The person responsible for the PDVSA Workers’ Pension Fund is PDVSA’s finance director, under the supervision of the company’s Board of Directors, who, five years ago, handed over some US$475 million from the pension fund to Illarramendi for him to administer.

It so happens that, in January this year, the SEC accused Illarramendi of misappropriation for having taken US$53 million he was administering to make highly speculative investments in recently founded companies.

If that was a serious charge, it was dwarfed by subsequent accusations by the SEC that Illarramendi had been using a Ponzi scheme, in which the money obtained from new investors was used to pay back previous investors; in other words, a pyramid scam similar to –albeit on a smaller scale- to Bernard Madoff’s or Robert Allen Stanford’s.

To complicate things still further, the SEC has also accused Illarramendi of conspiracy to obstruct justice for deliberately misleading the SEC by submitting a false certificate signed by a Venezuelan public accountant that purported to verify the existence of US275 million in assets that did not actually exist.
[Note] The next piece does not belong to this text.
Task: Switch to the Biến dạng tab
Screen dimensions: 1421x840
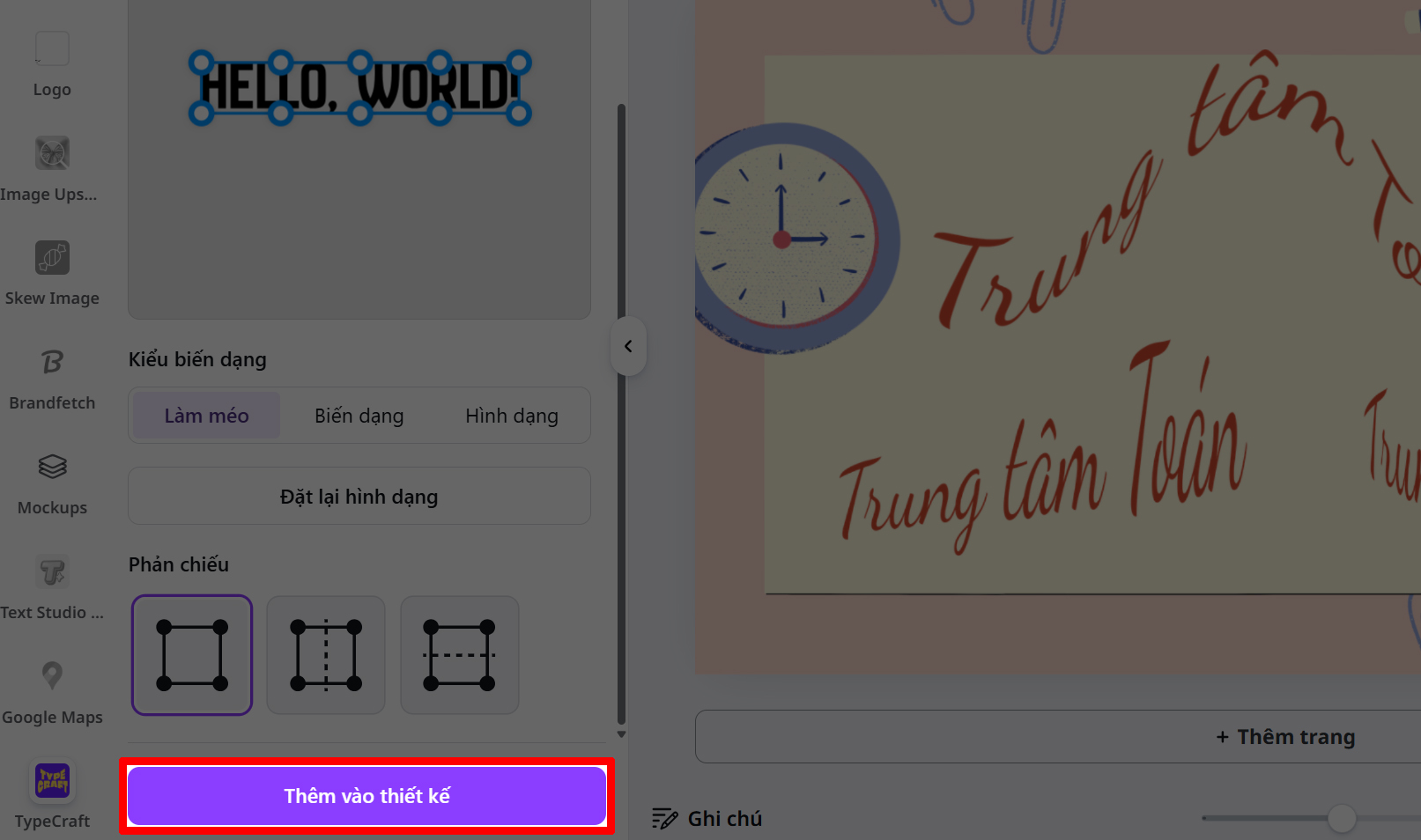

Francisco Illarramendi is being held in the United States and has pleaded guilty to a federal court. That could be bad news, as Illarramendi will be sentenced without there being an opportunity to learn all the details of this scandal and without it being revealed who is at the head of this network of corruption.

Minister of Energy and Oil-President of PDVSA Rafael Ramírez and PDVSA Finance Director Eudomario Carruyo owe the country an explanation of why Illarramendi was given full discretionary powers to “administer” the monies from the Workers’ Pension Fund without any supervision or control and with no audit.